Leveraging, baby! The $3M+ seller probably needs to cover his HELOC.
——-
RE: Garden Terrace
I just want to start by saying, I don’t really think any home in Irvine California is actually worth 3 million dollars, much less a tract home were the neighbors are 20 feet to each side. That includes all those massive battle ships they’ve built in Shady Canyon.
If I were stupid enough to by this house at this price, I would at least expect a 3 car garage and a little more privacy.
This house probably takes the cake in describing how utterly foolish this market has become. I guess this average home would be fairly priced if the average Joe in Irvine was filthy rich, but that’s not case.
Are you sure it’s twenty feet? It looks closer to ten to me judging by the height of the woman and car standing there.
Also, are they zero-lot line SFRs? The close-up on grand terrace has the landscaping wall and fence. Is that yours? Your neighbors? OR the community’s?
No doubt, it’s all in the mentality. The “I want it, I deserve it, all anything I ever own does is go up in value because that’s how awesome I am, look neighbors my home is $3M+ because that’s what the piece of paper says outside my house” mentality.
That Tarbell realtor is a one-of-a-kind fuck for listing it at that price. They continue to be part of the problem.
I’ve said it once, and I’ll say it again. Above all, the housing market has an inventory problem. Lower your prices, get those houses moving, and it will be step 1 to a housing recovery. One thing I am more confident with than other things is that the bottom will be reached about 1-2 years after the inventory bottoms. Previous cycles have shown this, and it makes sense.

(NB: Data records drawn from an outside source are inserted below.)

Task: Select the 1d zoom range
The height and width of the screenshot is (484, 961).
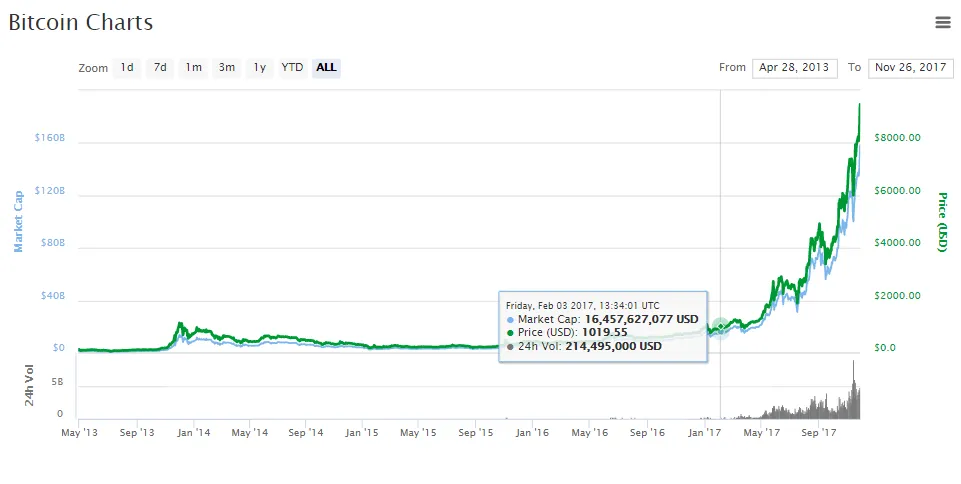Action: [127, 67]
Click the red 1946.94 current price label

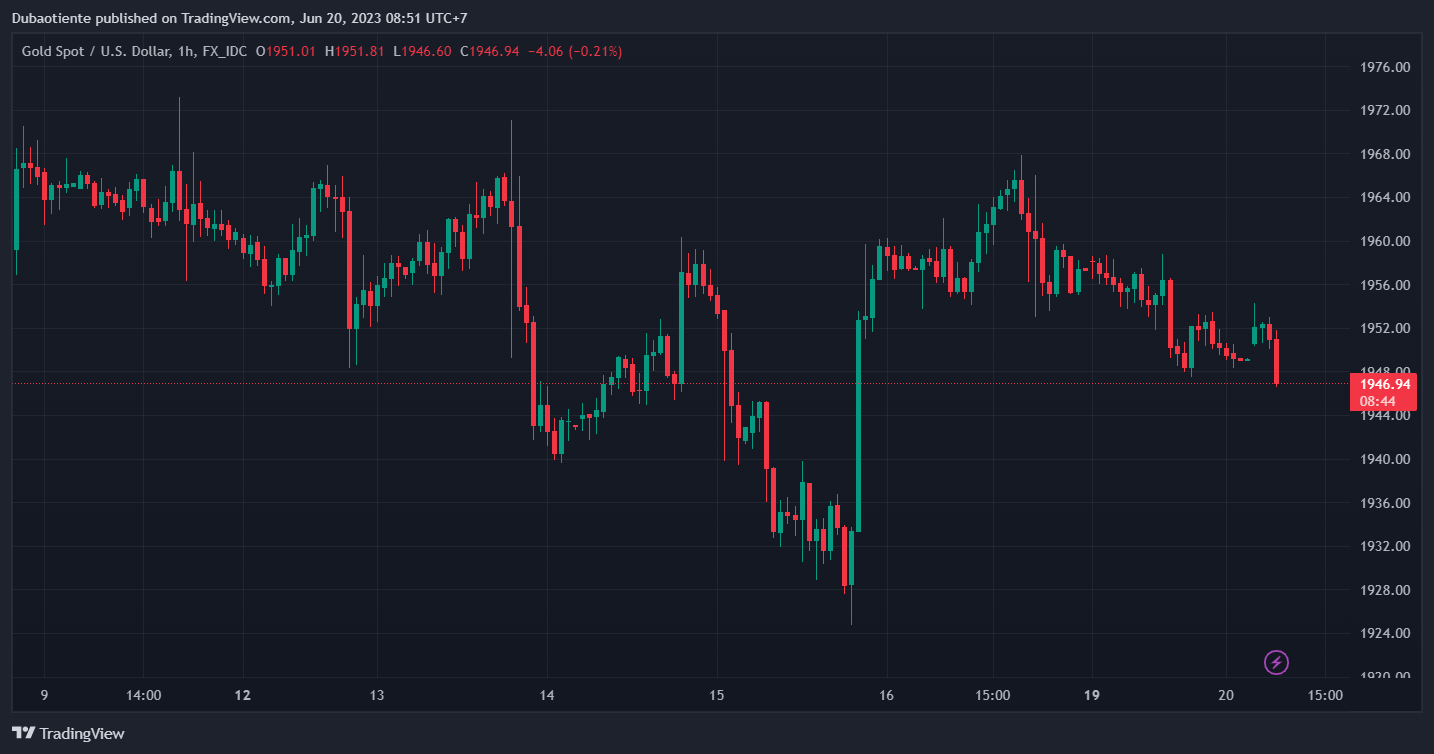coord(1385,384)
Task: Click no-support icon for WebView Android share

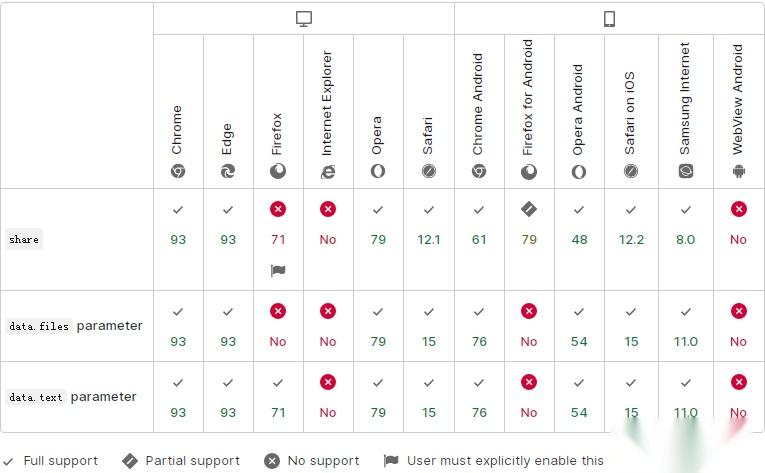Action: pos(739,209)
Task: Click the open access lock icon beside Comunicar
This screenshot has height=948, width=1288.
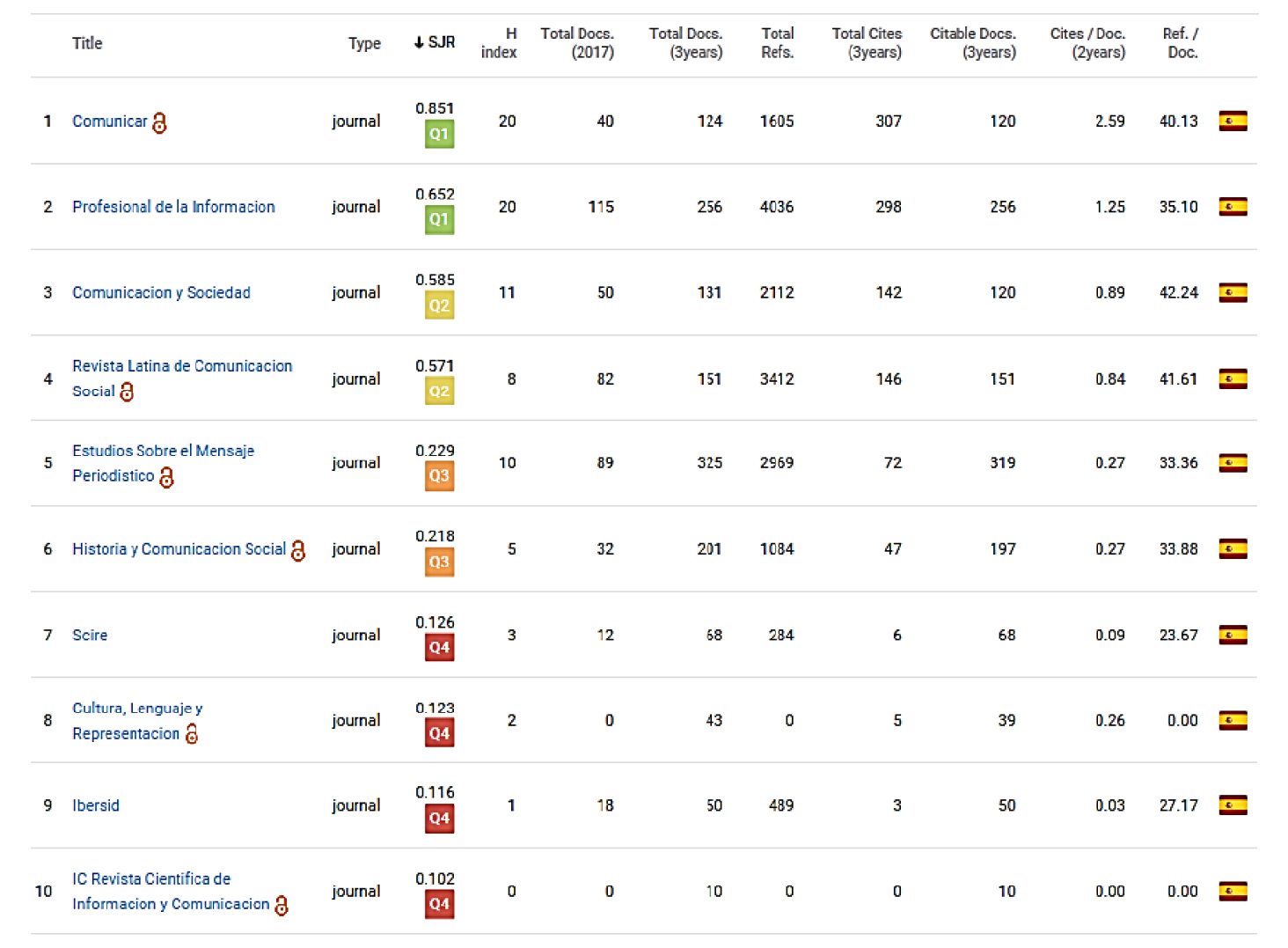Action: [159, 122]
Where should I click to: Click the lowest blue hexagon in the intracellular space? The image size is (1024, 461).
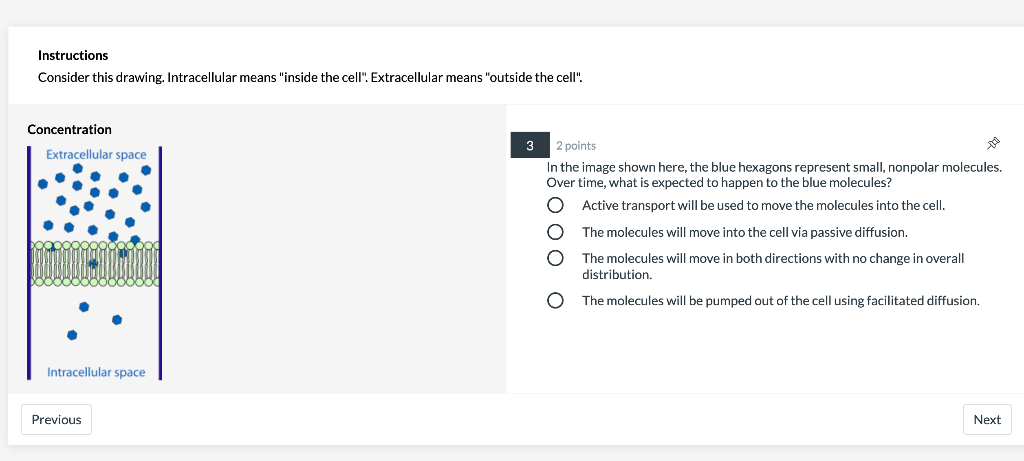[x=71, y=335]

So yah, realtors, keep those listings high and add to the inventory problem so we never bottom. Keep making your own job difficult.
...freaking idiots.
Great post IrvineRenter. This housing lunacy seems to run the gamut. From your 500 square foot shack in Compton to your 2,400 square foot McMansion in Irvine. I think Merrill Lynch saw this with Bear Sterns yesterday and thought, “we need to get out before it all hits the fan.” I’m sure this was their reasoning in pulling back $850 million in assets out of the hedge fund and gearing up to unload assets on the market.
The market is not prime for sales right now so ML deciding to put inventory on the market should tell you something. Oh, and rental prices in 92603 go for:
Median: $3,200
High: $5,029
They don’t call them rentals but leased homes. Either way, $1.4 million will easily run you over $10,000 a month. Totally makes sense doesn’t it?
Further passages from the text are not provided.